Rebecca Mbaya just dismantled the illusion behind so-called “open” AI. While the cartel of major labs releases open-weight models wrapped in open-source branding, Rebecca shows exactly how this curated generosity hides structural control, and deepens global dependency.
She doesn’t just critique the tech; she reveals the power dynamics, the strategic ambiguity, and the linguistic sleight of hand that props up this illusion. And she does it through a lens the industry too often ignores.
For contrast, Google’s Gemma 3 (my personal favorite open‑weight model) ships not only open weights but also source code, inference tools, and technical reports under their custom Gemma license. You can audit the architecture, fine-tune it, and build on it, though there are some usage conditions and enforcement rights retained by Google. That’s access with transparency, not just brand polish.
But as Rebecca powerfully points out, even this level of openness remains inaccessible to most. Where she lives in Congo, no one has a 16GB GPU. The models may be “open,” but the door only opens for those with the resources to walk through. In that light, so-called democratization becomes another layer of exclusion, a luxury openness, gated by poverty.
This is the kind of writing that makes you see differently.

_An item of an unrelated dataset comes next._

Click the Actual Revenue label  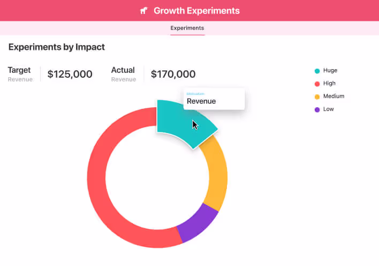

Read it. Share it. Then ask yourself:
Who gets to build intelligence, and who just gets to borrow it?
Rebecca, the thesis brilliantly laid out. It sounds like open source snake oil. Open AI is already being monetized with subscriptions, and I can’t see ads being far off.
How Africa gets in on this AI revolution remains an unanswered question in my mind. As you point out true open source isn’t likely to happen, at least not anytime soon.
Excellent, well researched, insightful read. Thank you.